Ulus-devlet oluşturulmasının en önemli mekânsal ögesi anavatan düşüncesidir (Şengül, 2009). Bu düşünce Osmanlı’nın yayılmacı doğasına aykırı olduğu için Osmanlı’nın son dönemlerine kadar belli bir toprak parçası üzerinde tahayyül edilmiş bir anavatan fikri bulunmuyordu. Buna karşılık Cumhuriyet Dönemi’nde Anadolu, ulus oluşturulması aşamasında Türk ulusunun anavatanı olarak kritik öneme sahip olmuştur.
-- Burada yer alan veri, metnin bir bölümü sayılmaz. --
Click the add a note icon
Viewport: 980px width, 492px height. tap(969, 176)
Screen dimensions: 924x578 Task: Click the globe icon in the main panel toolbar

Başkentin kurtuluş savaşının merkezi haline gelen Ankara’ya taşınması, Kemalist rejimin akıllıca uyguladığı bir stratejidir. Bu durum, İstanbul merkezli seçkinlerin kuşkucu tavırlarına karşı yapılan bir harekettir. Ancak başka etkenler de bu durumda rol oynamıştır. Anadolu’nun merkezi kısmında seçilen başkent, ulus devletin mekânsal mantığını da ortaya çıkarmakta ve belli bir kimlik etrafında homojen bir toplumsal yapı yaratmanın da istendiğini ortaya koymaktadır. Devletin ekonomik yatırımlara önem verdiği devletçilik yıllarında Anadolu’ya ağırlık veren strateji kamu yatırımlarının yer seçim kararları ile de desteklenmiş, yapılan yatırımların Anadolu’ya mümkün olduğu kadar eşit dağıtılmasına çaba gösterilmiştir. KİT’lerinin kurulduğu Nazilli, Kırıkkale ve Ereğli gibi küçük şehirler, bu dönemin en hızlı büyüyen şehirleri olmuştur. Ekonomik yatırımların yapıldığı alanlar başta olmak üzere ulaşım ağının Anadolu’nun uç noktalarına doğru yayılması ulusal bütünleşme ve kontrol sağlama açısından önem verilen bir başka mekânsal politika olarak göze çarpmaktadır. Aslında devletin bu projesinin özünde modern ve batılı şehirler yaratma isteği yatmaktadır. Bunun dışında sadece modern bir şehir de değil, aynı zamanda siyasal gücün, üzerinde belli bir kontrol mekanizması geliştirebileceği şehri kurgusu da vardır. Projenin bu dönemdeki temel işleyişi ekonomik ve teknik anlamda güçlü ancak, politik anlamda bağımlı bir yapı öngörmüştür. Bu dönemde kentleşme daha çok kentsel nüfusun doğal artışı ile gerçekleşmiştir (Şengül, 2009).

2. BULGULAR

2.1. 1923-1950 YILLARI ARASINDA GAZİANTEP ŞEHRİ

Coğrafi koordinatları açısından 370 18’ ile 370 30’ doğu boylamları ve 370 00’ ile 370 09’ kuzey enlemleri (Şekil 1) arasında yer alan Gaziantep Şehri Alleben Deresi ve kolları tarafından yarılmış olan Gaziantep Platosu’nun alçak kesimlerinde kurulmuştur. 17. yüzyılda Antep’i ziyaret eden Evliya Çelebi, şehri anlatırken; şehrin düz bir yerde olduğunu ancak bazı yerlerin engebeli bir arazi üzerinde bulunduğunu belirtmektedir. Ayrıca havasının güzel olduğunu yaz ayında yaz, kış ayında da kış olduğunu, bu özelliklerinden dolayı dört mevsimin yaşandığını ifade etmektedir (Demirci, 2017).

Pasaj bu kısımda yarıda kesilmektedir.